Hubert laughed, not thinking that
she was in earnest, and surveyed her critically.
“You will not have much difficulty
in getting one for yourself, I should think,”
he said.
Miss West colored and drew back rather
haughtily. It was evident that she did not like
remarks of a personal bearing, although Mr. Lepel had
spoken only as he would have thought himself licensed
to speak to girls of her profession, who are generally
open to such compliments and indeed she
was not very likely to escape compliments. As
he looked at her in the light of the gas-lamps before
the theatre, Hubert Lepel became gradually aware that
there stood before him one of the most beautiful women
he had ever seen.
She was tall nearly as
tall as himself but so finely proportioned
that she gave the impression of less height than she
really possessed. Every movement of her lithe
limbs was full of grace; she was slender without being
thin, and lissom as an untrained beautiful creature
of the woods. In after-days, when Hubert knew
her better, he used to compare her to a young panther
for grace and freedom of motion. It was a pleasure
to watch her walk, although her step was longer and
freer than to Enid Vane’s teachers would have
seemed desirable. Her features were perfectly
cut; the broad forehead, the straight nose, the curved
lips and slightly-puckered chin were of the type recognised
as purely Greek, and the complexion and eyes accompanying
these features were rich in the coloring that glows
upon the canvases of Murillo and Velasquez. The
skin was of a creamy brown, heightened by a carmine
tint in the oval cheeks; the eyes were large, dark,
and lustrous, with long black lashes and well-defined
black brows. It seemed somehow to Hubert as if
those eyes were familiar to him, but he could not
recollect how or why. For the rest, Miss Cynthia
West was a very well-dressed, stylish-looking young
woman, neither fast nor shabby in her mode of attire;
and the things that she wore served intentionally
or not to set off her good looks to the
best advantage. Hubert had seen her several times
off and on the stage during the past few weeks since
his return to England; she took none but minor parts,
but was so remarkably handsome that she had begun
to attract remark. He was a little surprised by
her speech to him, and hardly thought she could be
in earnest. In fact, he suspected her of a mere
desire to attract his attention.
“I thought you were at the Frivolity?”
he said.
“I have left the Frivolity,”
she answered abruptly. “This afternoon’s
engagement is the only one I have had for a fortnight;
and I have nothing in prospect.”
He gave her a keener look, and in
spite of her brave bearing and her dainty clothes,
he thought he perceived a slight pinching of the delicate
features, a dark shade beneath the eyes which if
he remembered rightly had not been there
two months before. Was it possible that the girl
was really in want? Could he put his hand into
his pocket and offer her money? He might make
the attempt at any rate.
“Can I be of any use to you in
this way?” he began, inserting two fingers into
his waistcoat-pocket in a sufficiently significant
manner.
He was aware of his mistake the next
moment. An indignant flush spread over the girl’s
whole face; her eyes expressed such hurt surprise that
Mr. Lepel felt rather ashamed of his suggestion.

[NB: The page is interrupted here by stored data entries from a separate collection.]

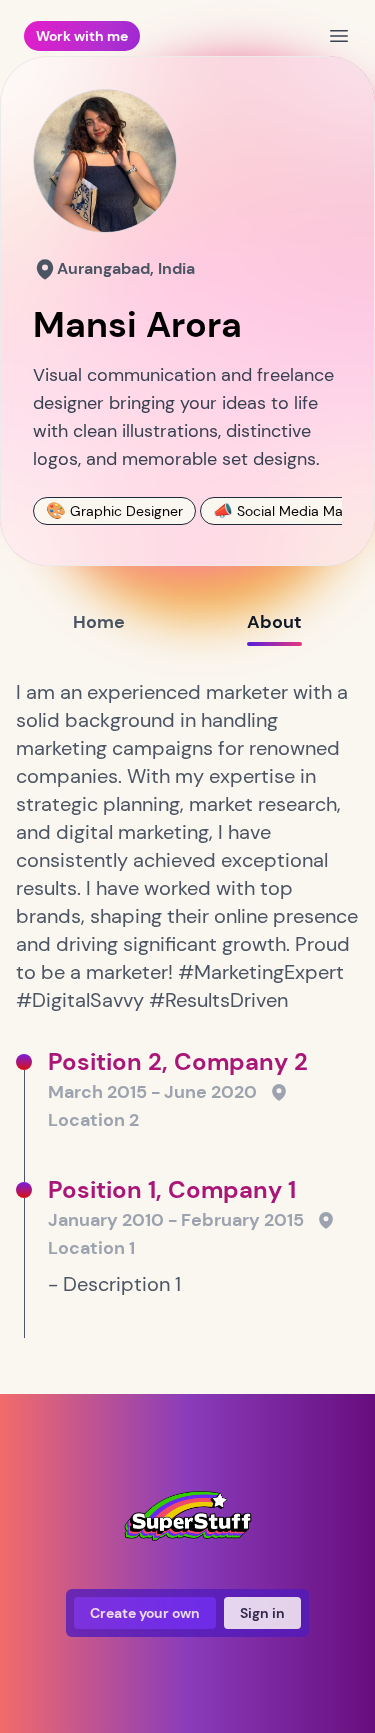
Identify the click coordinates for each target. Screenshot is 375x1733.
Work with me (82, 36)
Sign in (262, 1613)
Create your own (145, 1613)
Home (99, 622)
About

“I did not ask you for money,”
said Miss West; “I asked if you could get me
something to do.” Then she turned away with
a gesture which Hubert took for one of mere petulance,
though the feeling that actuated it bordered more
nearly on despair. “Oh,” she said
with a quick nervous irritation audible in her tone,
“I thought that you would understand!” and
her beautiful dark eyes swam in tears.
They were still standing on the pavement,
and at that moment two or three passers-by shouldered
Hubert somewhat roughly, and stared at the girl to
whom he was speaking. Hubert placed himself at
her side.
“Come,” he said “Walk
on a few paces with me, and make me understand what
you want when we get to a quieter spot.”
She bowed her head; it was evident that if she had spoken the
tears would have fallen from her eyes. Hubert turned up the comparatively
dark and quiet street in which stood the theatre that he had just visited; but
for a few minutes he did not speak. At last he said in the soothing voice
which was sometimes thought to be his greatest charm
“Now will you make me understand?
I beg your pardon for having offended you by my offer
of help; I meant it in all kindness. You have
not an engagement just now, you say?”
“It is not easy to get one,”
said the girl, with a quiver in her proud young voice.
“It is not a good time, you know. I had
two or three offers of engagements with provincial
companies this autumn, but I refused them all because
I had this one at the Frivolity. They were to
give me two pounds a week; and it was considered a
very good engagement. Besides, it was a London
engagement, which I thought it better to take while
I had the chance. But I have lost it now, and
I don’t know what to do.”
“You know the first question
one naturally feels inclined to put to you, Miss West,
is, why did you leave the Frivolity?”
“I can’t tell you the
real reason,” said the girl sharply. The
color in her face seemed now to be concentrated in
two flaming spots in her cheeks; her mouth was set,
and her brow contracted over the brilliant eyes.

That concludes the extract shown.